With so much of the activity being online, we could be forgiven for thinking that stores are unimportant. That’s not so, however. But it’s being realistic about its estate and is “managing occupancy costs down to levels that can be supported by sales”. Last year 80 leases expired, it closed 18 branches and got rent reductions averaging 58% on the other 62.

It has also kept control of it staffing costs by cutting store staff numbers and improving efficiency with in-store staff helping make online sales more seamless. After all, pre-pandemic, online customers collected nearly half of their orders and brought back over 80% of returns via its physical shops.

Despite all this, it still thinks that like-for-like sales to its stores will decline by 20% this year, although the network remains profitable on that basis.

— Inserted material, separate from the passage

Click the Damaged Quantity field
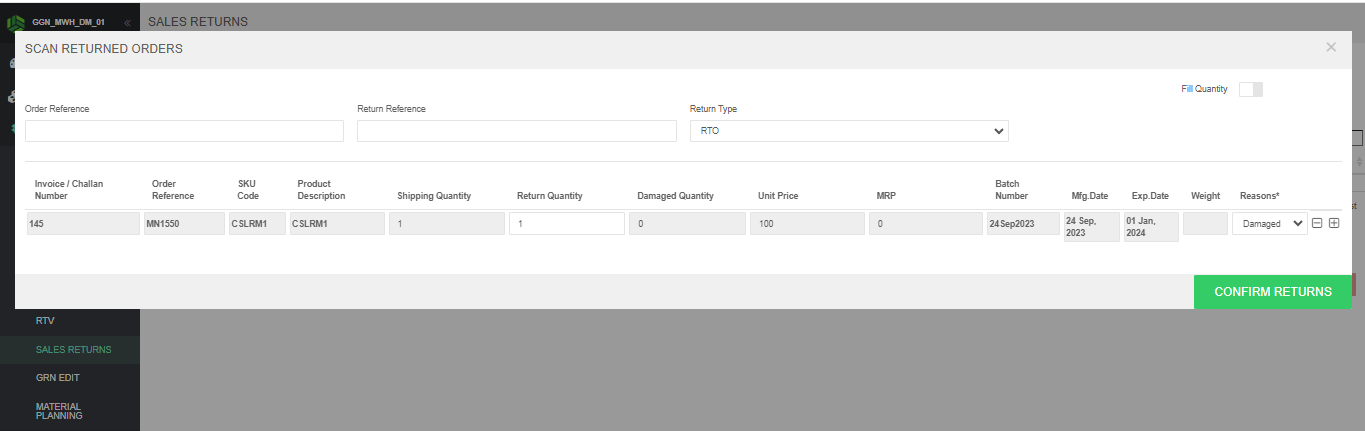Image resolution: width=1365 pixels, height=431 pixels. point(686,224)
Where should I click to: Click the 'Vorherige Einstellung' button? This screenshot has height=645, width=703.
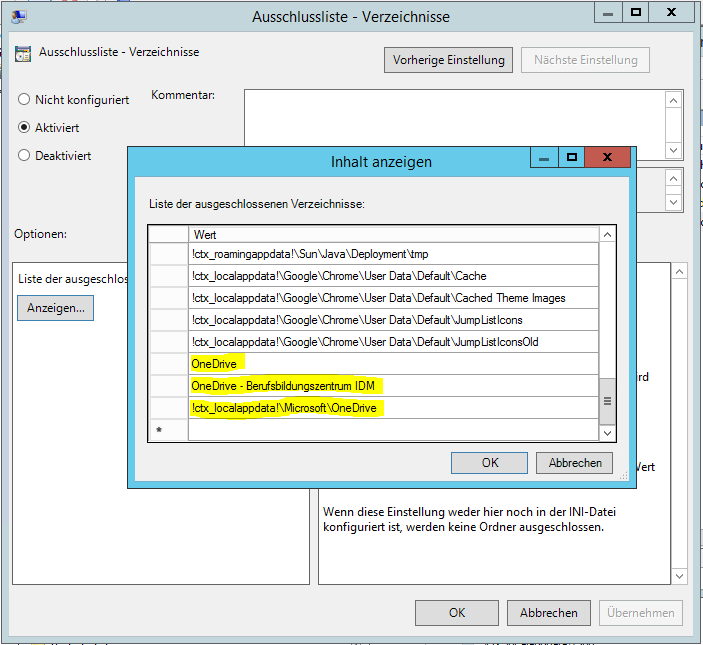tap(448, 60)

If anyone wants to know Next’s secret, the company was at pains to point out that its thinking isn’t about “a grand strategy” and “boardroom vision”. It said that “at no point did we set out a ‘Ten Year Plan’ to reach a given point. Instead, the business has followed the money, developing new ideas bottom up, drawing on innovations generated throughout the group — new product ranges, new businesses, new distribution channels, services, partnerships and markets. It is evolution in the true sense of the word, where small trials that fail, fail fast and those that succeed are developed as far as possible”.

Next added: “We are, at heart, a fashion and homeware business with excellent operations and strong financial disciplines.  We have spent years honing those skills and the supporting infrastructure. It is these qualities that we aim to leverage and develop as we move forward. Fashion is risky and volatile; it involves taking on many fixed costs that stick in a difficult year. If our business is to ride out the slips and misfortunes inherent in our sector, we need to maintain margins healthy enough to get us through those difficult periods. Last year was about the most extreme stress test we could have had, and our resilience is testament to the financial disciplines that run through everything that we do.”